Opinions sought on m2m signal ordering

10 views
Skip to first unread message

Russell Keith-Magee

unread,
Mar 27, 2010, 1:08:23 PM3/27/10
to Django Developers
Hi all,

One of the new features in 1.2 are signals on m2m operations [1].

Recently, Ticket #13087 was opened questioning the order in which m2m
signals are sent. I'm calling for any comments or opinions on exactly
how this feature should operate before the current behavior is baked
into a release.

At the moment, on an m2m operation:
* Add is sent *after* the rows have been added
* Remove is sent *after* the rows have been removed
* Clear is sent *before* the rows are cleared

The ordering of the clear signal is the point of contention.

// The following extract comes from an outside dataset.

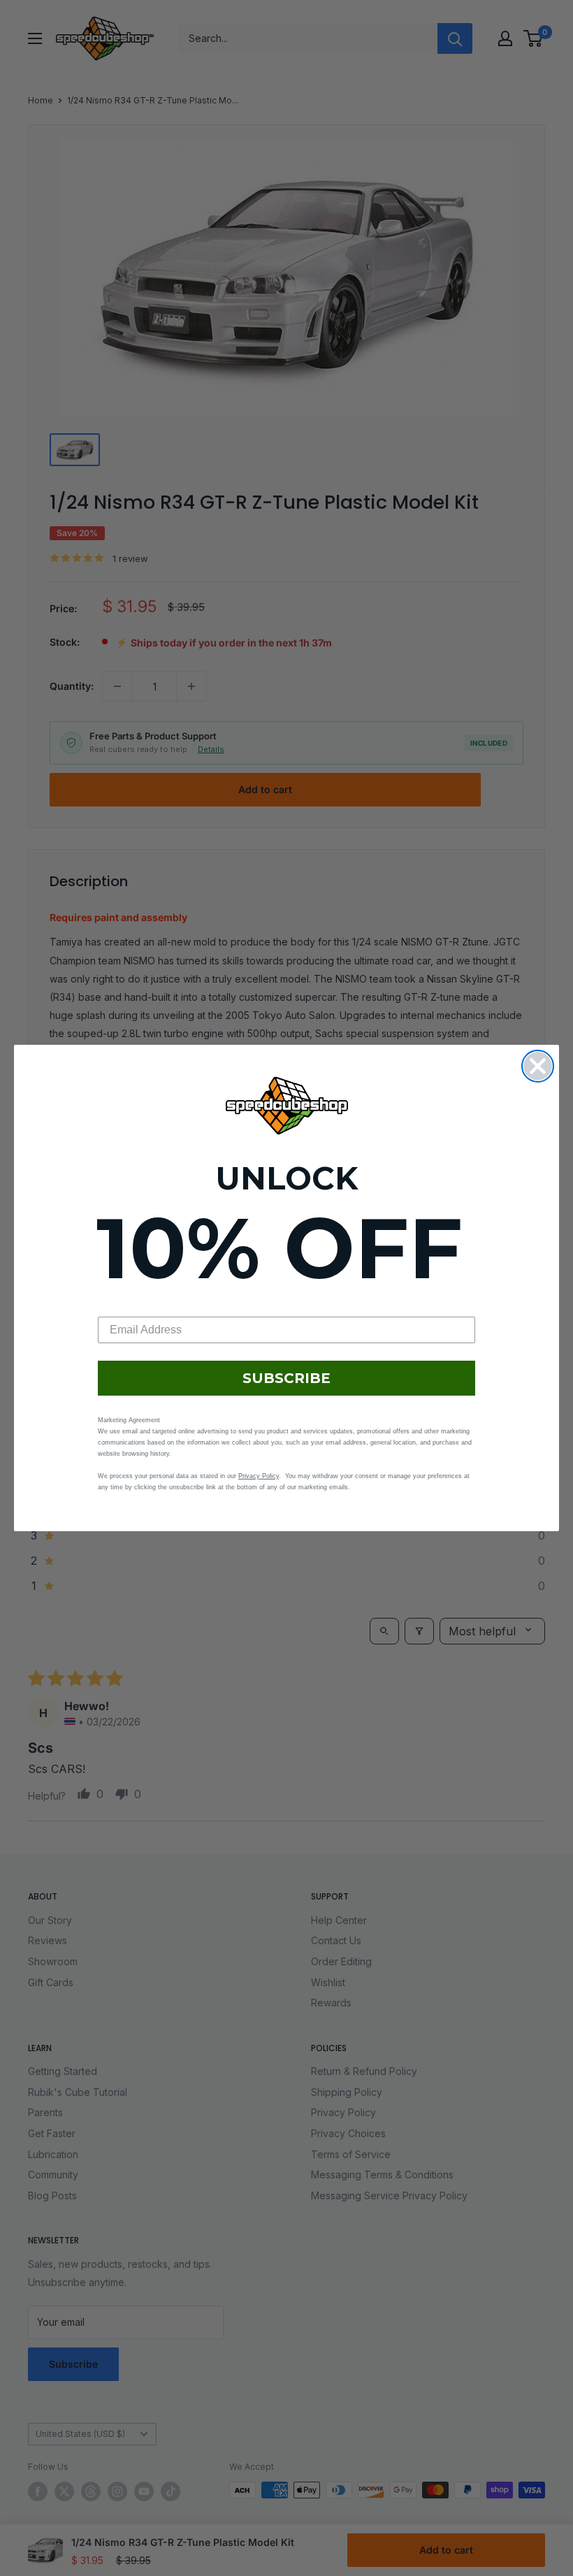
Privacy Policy (258, 1475)
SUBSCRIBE (286, 1378)
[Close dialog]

The clear signal doesn't get a list of ids - it just flushes the
table. This means that if the signal is going to do anything to the
list of m2m objects that are being cleared, you need to be able to
interrogate the m2m relation before the clear actually happens. This
ordering issue doesn't affect add and remove because those signals are
given a list of affected IDs.

The problem reported by #13087 is that this ordering means you can't
set up a signal handler that ensures that the m2m relation always
contains a given object. The fact that the clear signal is sent before
the rows are cleared means that anything you add will be immediately
cleared again.

There are 5 options I can see.

Option 1: Do nothing. #13087 describes a use case we don't want to
support, so we ignore it.

Option 2: We add a "cleared" signal that occurs after the clear
actually occurs. This solves the use case for #13087, but only adds 1
signal.

Option 3: We modify the existing signals so we have a pre-post pair
for every signal. This maintains the analog with pre/post save, and
gives the most control. For example, on Alex Gaynor has suggested to
me that some people might want to use a pre-add signal rather than a
post-add signal for cache invalidation since there is a marginally
lower chance of getting a race condition. However, signals aren't free
-- an unattached signal is roughly equivalent to the overhead of a
function call.

Option 4: (1), but also move add and remove to be *pre* signals, to
alleviate Alex's concern from (3)

Option 5: (2), but also move add and remove to be *pre* signals, to
alleviate Alex's concern from (3)

Opinions?

[1] http://code.djangoproject.com/changeset/12223

Yours,
Russ Magee %-)

Andrew Badr

unread,
Mar 27, 2010, 2:52:27 PM3/27/10
to Django developers
Isn't the overhead of a function call negligible compared to executing
a database query or opening/closing a connection?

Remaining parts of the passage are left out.